In my Gaian Soul Practices classes, I send out an email every day with a journaling prompt. The folks in the current class are preparing to dedicate themselves to their own True Paths at Candlemas / Imbolc next week, so this week’s journal prompts are in preparation for that.
This morning’s question was: What is it I am meant to do in this lifetime?
Even though I am already pretty certain of the answer to that question, I think it never hurts to go back to it on a regular basis, to get in touch with the refinements to our soul’s calling as we age and grow.
(One woman in the class, Maria, answered this question on her own blog this morning.)
We can journal in response to these questions, of course, without pulling a tarot or oracle card. But pulling a card often sparks us in such delightful, unexpected ways!
In answer to my question, I pulled . . . The Hermit. And I had to laugh, because I am spending a lot of time writing and making art in my journal these days, and teaching the folks in my classes to do the same. Journaling (with words, art and photography) is one of the core Gaian Soul Practices.
And my Gaian Hermit, of course, is writing in his nature journal, listening to birdsong, and turning his inner eye to the unseen world.
Here is what I wrote in my own journal this morning:
“I am meant to have times of retreat and getting away from the world, in order to connect with who I am truly am, with my Muse, my Goddess, and my own deep desires, so that I can come back and hold up a metaphorical lamp for others, to light the way for them.
I am Teacher and Healer and Artist. I have much to share. Others follow and learn from me.
As I follow and learn from others.
Still, that time alone, with journal and pen and paper, is crucial — critical — to hearing my own inner voice and the voice of Spirit.
Blessed be for time alone. Blessed be for time with others.”
Here’s what I wrote about the Hermit in the Gaian Tarot companion book:
The Hermit retreats from the company of others to replenish his soul in solitude as he communes with the natural world. He listens to the calls of birds as he writes and sketches in his journal at twilight time. He ponders his own mortality, and the gifts and challenges of aging.
His guardian is the Barred Owl, who sees keenly in the darkness and embodies silent wisdom. From the sacred smoke of burning sage, visions rise of spirit animals. The Loon, with its primal eerie call, leads the Hermit into the waters of his dreams and ancestral memories. Wolf, the moon’s ally, reminds the Hermit that he is part of a pack or tribe, even when he spends time apart from it. The Merlin is a magical, shapeshifting raptor who shares its name with the Wise Old Man of Arthurian legend. All three are teachers of the Hermit’s soul.
When you get this card in a reading . . .
Your spirit is crying out for a time of sacred solitude. You need to withdraw from the world to focus on your inner life and spirituality. Perhaps you have been wounded in the “wars of the world,” or perhaps you are fatigued and empty from putting out so much energy, especially if you are a caregiver. Your well is empty and it needs to be filled.

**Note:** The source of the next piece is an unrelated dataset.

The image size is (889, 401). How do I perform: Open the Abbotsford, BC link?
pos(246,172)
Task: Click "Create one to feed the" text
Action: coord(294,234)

Take some time out for a retreat. Go away to the mountains or the sea, by yourself, without partner or friends. Spend time outside in nature, observing the changes in your environment day by day. Your inner wisdom and sense of well-being will grow effortlessly the more time you spend outside. When you once again enter community life, others will be drawn to the light they see inside you and may come to you for guidance. For part of your purpose is to share what you’ve learned with others.
I retreat from the world in order to refresh my spirit.
What does the Hermit say to you, dear Readers?
And . . . what card do you pull in answer to the question: What is it I am meant to do in this lifetime?